◆ INSTRUCTIONS TO FOLLOW: Could you return the full listing, every line exactly as given?

---

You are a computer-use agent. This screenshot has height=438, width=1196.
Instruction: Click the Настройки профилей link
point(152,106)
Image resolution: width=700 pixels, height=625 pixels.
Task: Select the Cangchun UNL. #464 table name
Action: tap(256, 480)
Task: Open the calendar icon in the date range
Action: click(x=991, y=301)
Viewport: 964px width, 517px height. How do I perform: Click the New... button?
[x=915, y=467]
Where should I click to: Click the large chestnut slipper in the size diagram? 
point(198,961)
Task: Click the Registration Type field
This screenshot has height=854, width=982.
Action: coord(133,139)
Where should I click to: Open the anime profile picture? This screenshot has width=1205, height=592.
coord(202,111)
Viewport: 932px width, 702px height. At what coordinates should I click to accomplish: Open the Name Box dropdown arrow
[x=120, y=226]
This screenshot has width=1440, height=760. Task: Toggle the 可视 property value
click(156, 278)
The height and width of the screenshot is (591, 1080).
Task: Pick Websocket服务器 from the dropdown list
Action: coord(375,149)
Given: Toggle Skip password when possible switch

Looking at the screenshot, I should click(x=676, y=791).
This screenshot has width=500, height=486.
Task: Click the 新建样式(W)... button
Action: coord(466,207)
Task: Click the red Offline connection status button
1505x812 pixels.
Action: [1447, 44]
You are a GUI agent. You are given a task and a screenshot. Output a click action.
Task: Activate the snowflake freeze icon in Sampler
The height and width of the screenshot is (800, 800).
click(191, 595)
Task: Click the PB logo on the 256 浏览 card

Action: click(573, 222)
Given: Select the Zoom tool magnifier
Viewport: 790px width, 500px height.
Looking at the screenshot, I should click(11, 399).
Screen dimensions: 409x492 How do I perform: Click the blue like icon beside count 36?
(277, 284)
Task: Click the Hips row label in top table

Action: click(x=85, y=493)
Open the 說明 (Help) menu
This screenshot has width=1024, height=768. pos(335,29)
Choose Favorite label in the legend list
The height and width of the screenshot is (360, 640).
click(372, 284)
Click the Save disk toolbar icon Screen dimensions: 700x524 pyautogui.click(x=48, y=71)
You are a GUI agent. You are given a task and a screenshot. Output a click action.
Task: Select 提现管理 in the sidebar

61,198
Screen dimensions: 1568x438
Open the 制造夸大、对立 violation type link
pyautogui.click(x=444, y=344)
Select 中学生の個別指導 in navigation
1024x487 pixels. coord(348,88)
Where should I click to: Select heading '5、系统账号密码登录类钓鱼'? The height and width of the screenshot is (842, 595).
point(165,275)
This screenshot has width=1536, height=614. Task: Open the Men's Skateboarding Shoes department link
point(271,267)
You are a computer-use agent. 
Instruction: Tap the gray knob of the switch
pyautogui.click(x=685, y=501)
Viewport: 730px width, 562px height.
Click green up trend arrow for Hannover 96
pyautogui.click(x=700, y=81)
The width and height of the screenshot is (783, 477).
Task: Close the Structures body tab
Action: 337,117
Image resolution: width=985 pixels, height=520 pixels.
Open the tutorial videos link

---

◆ RESPONSE:
You are a computer-use agent. This screenshot has height=438, width=1196.
Instruction: Click the Настройки профилей link
point(152,106)
Image resolution: width=700 pixels, height=625 pixels.
Task: Select the Cangchun UNL. #464 table name
Action: tap(256, 480)
Task: Open the calendar icon in the date range
Action: click(x=991, y=301)
Viewport: 964px width, 517px height. How do I perform: Click the New... button?
[x=915, y=467]
Where should I click to: Click the large chestnut slipper in the size diagram? 
point(198,961)
Task: Click the Registration Type field
This screenshot has height=854, width=982.
Action: coord(133,139)
Where should I click to: Open the anime profile picture? This screenshot has width=1205, height=592.
coord(202,111)
Viewport: 932px width, 702px height. At what coordinates should I click to accomplish: Open the Name Box dropdown arrow
[x=120, y=226]
This screenshot has width=1440, height=760. Task: Toggle the 可视 property value
click(156, 278)
The height and width of the screenshot is (591, 1080).
Task: Pick Websocket服务器 from the dropdown list
Action: coord(375,149)
Given: Toggle Skip password when possible switch

Looking at the screenshot, I should click(x=676, y=791).
This screenshot has width=500, height=486.
Task: Click the 新建样式(W)... button
Action: coord(466,207)
Task: Click the red Offline connection status button
1505x812 pixels.
Action: [1447, 44]
You are a GUI agent. You are given a task and a screenshot. Output a click action.
Task: Activate the snowflake freeze icon in Sampler
The height and width of the screenshot is (800, 800).
click(191, 595)
Task: Click the PB logo on the 256 浏览 card

Action: click(573, 222)
Given: Select the Zoom tool magnifier
Viewport: 790px width, 500px height.
Looking at the screenshot, I should click(11, 399).
Screen dimensions: 409x492 How do I perform: Click the blue like icon beside count 36?
(277, 284)
Task: Click the Hips row label in top table

Action: click(x=85, y=493)
Open the 說明 (Help) menu
This screenshot has width=1024, height=768. pos(335,29)
Choose Favorite label in the legend list
The height and width of the screenshot is (360, 640).
click(372, 284)
Click the Save disk toolbar icon Screen dimensions: 700x524 pyautogui.click(x=48, y=71)
You are a GUI agent. You are given a task and a screenshot. Output a click action.
Task: Select 提现管理 in the sidebar

61,198
Screen dimensions: 1568x438
Open the 制造夸大、对立 violation type link
pyautogui.click(x=444, y=344)
Select 中学生の個別指導 in navigation
1024x487 pixels. coord(348,88)
Where should I click to: Select heading '5、系统账号密码登录类钓鱼'? The height and width of the screenshot is (842, 595).
point(165,275)
This screenshot has width=1536, height=614. Task: Open the Men's Skateboarding Shoes department link
point(271,267)
You are a computer-use agent. 
Instruction: Tap the gray knob of the switch
pyautogui.click(x=685, y=501)
Viewport: 730px width, 562px height.
Click green up trend arrow for Hannover 96
pyautogui.click(x=700, y=81)
The width and height of the screenshot is (783, 477).
Task: Close the Structures body tab
Action: 337,117
Image resolution: width=985 pixels, height=520 pixels.
Open the tutorial videos link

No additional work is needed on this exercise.